First, a little background info. I went and saw a sneek preview of The Candidate (pretty good movie)last night and I think that had a lot to do with the dream I had. In the dream I was Al Gore (strange, I'm Republican) but the kicker is that I looked like Tom Cruise. I was on some sort of late night talk show being asked questions about the race for president. In the dream I don't remember who I was running against. Anyway the person asking the questions was Regis Philbin. He kept asking me really hard questions that I couldn't answer. I don't remember any of the questions but I remember feeling anxious because I couldn't answer them. Everthing inside the studio seemed normal but then we went outside and the whole place was a desolate shit-hole like in the Mad Max movies. The last thing I remember before waking up was that there was a man walking around with a big woven basket and he had tobacco in the basket. Not fresh tobacco but processed like chewing tobacco. The other people would pay him to pour some of the tobacco on their shoes and then they would piss on the pile of tobacco on their shoes. Then I woke up.

I'm in Boston, visiting Andreea at BU. The elevator keeps on taking me to the garage, where some kids play hockey. Eventually I do get to her floor, but her door opens to a japanese tea-room. Her mother has made some terrible sushi, using ginger instead of rice. I have brought some yellowfish maki, and she is offended, thinking that I wanted to show her off. Andreea eats the maki and complements me on it; her mom starts bitching in Romanian.

I briefly awake but drift back to sleep

Now I am in a schoolroom / lecture hall. A black man resembling my little brother's football coach is talking about discipline in the urban family. He also brings up conseling teenage boys in Africa, and how we're indebted to do that. I look around and all the other people in the room are agreeing - How is a white kid from Germany supposed to help some african youth face to face?
We leave the hall and are in BU again. Andreea takes me to the atlantic, where Elephants are jumping in the water. Carmen Electra is helping them, smaking them in their elephant asses and pulling them back out. The guy from "Who wants to be a millionaire" tells her to stop because people are watching.

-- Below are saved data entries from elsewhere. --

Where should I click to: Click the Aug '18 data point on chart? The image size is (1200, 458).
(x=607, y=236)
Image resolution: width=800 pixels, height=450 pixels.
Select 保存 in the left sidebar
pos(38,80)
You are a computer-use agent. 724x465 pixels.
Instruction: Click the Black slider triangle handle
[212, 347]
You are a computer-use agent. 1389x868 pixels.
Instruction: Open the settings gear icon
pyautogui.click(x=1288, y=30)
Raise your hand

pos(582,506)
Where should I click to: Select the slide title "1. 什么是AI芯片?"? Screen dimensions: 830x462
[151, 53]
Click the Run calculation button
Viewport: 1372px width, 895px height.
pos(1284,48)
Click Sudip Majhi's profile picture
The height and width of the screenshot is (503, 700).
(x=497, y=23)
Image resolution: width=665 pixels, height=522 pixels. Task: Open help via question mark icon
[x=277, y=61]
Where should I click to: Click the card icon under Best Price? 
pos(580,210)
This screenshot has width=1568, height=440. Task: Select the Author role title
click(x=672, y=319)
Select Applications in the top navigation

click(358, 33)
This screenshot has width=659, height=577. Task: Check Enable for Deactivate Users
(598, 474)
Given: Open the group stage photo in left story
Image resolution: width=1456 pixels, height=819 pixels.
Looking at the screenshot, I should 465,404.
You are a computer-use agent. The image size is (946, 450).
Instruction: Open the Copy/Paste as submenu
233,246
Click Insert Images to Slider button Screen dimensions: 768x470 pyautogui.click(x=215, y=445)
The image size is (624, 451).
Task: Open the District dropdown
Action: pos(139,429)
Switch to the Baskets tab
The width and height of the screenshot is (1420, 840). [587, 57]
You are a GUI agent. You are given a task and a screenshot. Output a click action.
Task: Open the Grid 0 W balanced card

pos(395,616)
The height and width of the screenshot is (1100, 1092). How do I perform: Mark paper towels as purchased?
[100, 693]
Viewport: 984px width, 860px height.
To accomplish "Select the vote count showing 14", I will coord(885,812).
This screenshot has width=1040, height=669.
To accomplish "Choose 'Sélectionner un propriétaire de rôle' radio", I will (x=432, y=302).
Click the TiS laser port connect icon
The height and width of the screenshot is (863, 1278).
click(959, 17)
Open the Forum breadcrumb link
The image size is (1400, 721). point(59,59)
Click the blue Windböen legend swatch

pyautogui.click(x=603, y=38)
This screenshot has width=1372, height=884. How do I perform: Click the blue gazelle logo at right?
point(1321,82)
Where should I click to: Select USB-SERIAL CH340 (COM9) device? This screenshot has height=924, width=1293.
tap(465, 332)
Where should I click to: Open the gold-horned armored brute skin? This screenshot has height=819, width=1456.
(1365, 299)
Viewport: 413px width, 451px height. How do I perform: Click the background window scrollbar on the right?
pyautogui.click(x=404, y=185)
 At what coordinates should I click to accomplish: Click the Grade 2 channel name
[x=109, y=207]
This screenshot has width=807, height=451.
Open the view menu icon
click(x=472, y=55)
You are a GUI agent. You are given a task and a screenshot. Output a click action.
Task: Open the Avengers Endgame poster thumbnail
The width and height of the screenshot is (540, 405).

I wake up again, 2:30 P.M. this time.

I Dreamt i was sitting in an endless expanse of sand, as far as I went in each direction, there was nothing.
At least my dream wasn't "Interesting"

I was a spectator during the Sydney Olympic Games. There was going to be some kind of match between my country and South Africa. I think it had to be boxing or wrestling, since it took place on a small, indoor arena.

I remember siding with South Africa, because if they ended up on the rostrum we'd get to sing Nkosi Sikelel'i Afrika.